Depuis des dizaines d’années, le monde scientifique sait qu’il est possible d’enregistrer les sons produits par les cavitations à l’aide de certains microphones. Mais puisqu’ils n’étaient pas en mesure de voir à l’intérieur des arbres observés, ils ne pouvaient être certains de l’origine des sons, qui auraient aussi bien pu provenir de craquements du bois que de la destruction des cellules des xylèmes.
Pour trouver des réponses, l’équipe a placé une fine tranche de pin dans une capsule de gel remplie de liquide afin de reproduire les conditions au sein d’un arbre vivant.
Les scientifiques ont alors fait s’évaporer l’eau du gel, simulant une sécheresse. En proie à des cavitations, le bois a montré la formation de bulles, filmées et enregistrées par les chercheurs.
Ces derniers ont ainsi pu conclure que près de la moitié des sons relevés étaient liés aux cavitations. Le reste provenait d’autres processus, comme lorsque les bulles envahissaient les cellules voisines. Plus important encore, les vagues de sons découlant de chaque événement avaient leurs propres caractéristiques. Tout ceci étant bien sûr inaudible pour les humains.
Les chercheurs pensent donc qu’ils peuvent comparer les sons émis par les arbres vivants avec ces modèles et ainsi déterminer l’origine exacte de chaque son.
Venir en aide aux arbres assoiffés
Pour Ponomarenko, ces découvertes vont permettre de concevoir un appareil portable capable de diagnostiquer les arbres en danger, à l’aide de simples microphones.

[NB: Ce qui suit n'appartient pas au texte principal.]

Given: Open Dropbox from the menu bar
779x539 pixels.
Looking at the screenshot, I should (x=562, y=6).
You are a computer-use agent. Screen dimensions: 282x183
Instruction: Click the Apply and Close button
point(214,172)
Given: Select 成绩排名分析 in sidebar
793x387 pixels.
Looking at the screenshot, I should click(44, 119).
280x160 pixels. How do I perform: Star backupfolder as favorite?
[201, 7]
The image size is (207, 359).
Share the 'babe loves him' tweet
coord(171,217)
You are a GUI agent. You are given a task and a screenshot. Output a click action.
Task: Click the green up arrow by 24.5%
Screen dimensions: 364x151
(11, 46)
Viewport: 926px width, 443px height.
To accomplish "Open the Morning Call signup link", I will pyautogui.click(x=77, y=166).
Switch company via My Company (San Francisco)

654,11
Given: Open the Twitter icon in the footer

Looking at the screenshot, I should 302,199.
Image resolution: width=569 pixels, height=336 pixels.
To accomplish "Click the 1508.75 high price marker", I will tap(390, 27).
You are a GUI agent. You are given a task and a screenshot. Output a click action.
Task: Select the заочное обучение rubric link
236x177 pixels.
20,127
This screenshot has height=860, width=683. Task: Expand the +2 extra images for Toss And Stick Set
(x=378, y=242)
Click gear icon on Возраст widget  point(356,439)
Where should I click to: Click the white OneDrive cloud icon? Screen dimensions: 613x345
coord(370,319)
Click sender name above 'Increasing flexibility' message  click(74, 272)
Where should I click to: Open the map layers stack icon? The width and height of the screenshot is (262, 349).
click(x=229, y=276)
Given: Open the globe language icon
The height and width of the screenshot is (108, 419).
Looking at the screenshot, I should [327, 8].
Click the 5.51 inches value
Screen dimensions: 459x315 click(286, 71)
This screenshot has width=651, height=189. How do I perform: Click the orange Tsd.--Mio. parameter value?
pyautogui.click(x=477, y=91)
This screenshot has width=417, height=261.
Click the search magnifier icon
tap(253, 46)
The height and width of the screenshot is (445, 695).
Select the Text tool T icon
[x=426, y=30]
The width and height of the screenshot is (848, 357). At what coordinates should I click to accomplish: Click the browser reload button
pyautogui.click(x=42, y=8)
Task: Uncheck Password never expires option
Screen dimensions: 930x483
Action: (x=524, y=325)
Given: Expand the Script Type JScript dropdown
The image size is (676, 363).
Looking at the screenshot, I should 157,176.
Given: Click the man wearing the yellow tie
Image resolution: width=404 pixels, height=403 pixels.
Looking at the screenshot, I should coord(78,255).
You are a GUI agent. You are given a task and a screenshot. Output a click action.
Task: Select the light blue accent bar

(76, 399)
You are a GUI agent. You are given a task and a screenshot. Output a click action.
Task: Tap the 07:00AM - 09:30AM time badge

Un tel appareil pourrait s’avérer essentiel si, comme les prédisent de nombreux modèles de réchauffement climatique, les sécheresses devenaient plus fréquentes et plus sévères à l’avenir.
En fait, une étude publiée dans Nature à l’automne 2012 avance que les arbres de nombreuses régions du monde – des forêts tropicales d’Amérique du Sud aux plaines arides de l’Ouest américain – vivent déjà « sur le fil », ce qui signifie que leur taux de cavitation actuel est au maximum de ce qu’ils peuvent supporter.
La méthode de Ponomarenko pourrait faire office de premier avertissement : les arbres sont en proie à de plus en plus de cavitations.
Il imagine par exemple un appareil qui serait fixé à l’arbre et écouterait constamment les sons liés à ses besoins en eau. Si nécessaire, celui-ci serait alors en mesure d’activer un système d’arrosage d’urgence.
Pour Abe Stroock de l’Université Cornell, dont le laboratoire a conçu la capsule de gel utilisée par l’équipe française, les recherches de Ponomarenko sont prometteuses. Il estime que « les résultats ouvrent de nouvelles perspectives d’observation » des cavitations.
Il note toutefois que les échantillons de bois utilisés dans l’étude ont dû être « excisés et altérés » ; il est donc possible qu’ils ne se soient pas comporté exactement comme le bois d’un arbre vivant.
« Transposer [ces découvertes] à une plante vivante et auprès d’espèces variées représente potentiellement beaucoup de travail, » ajoute-t-il.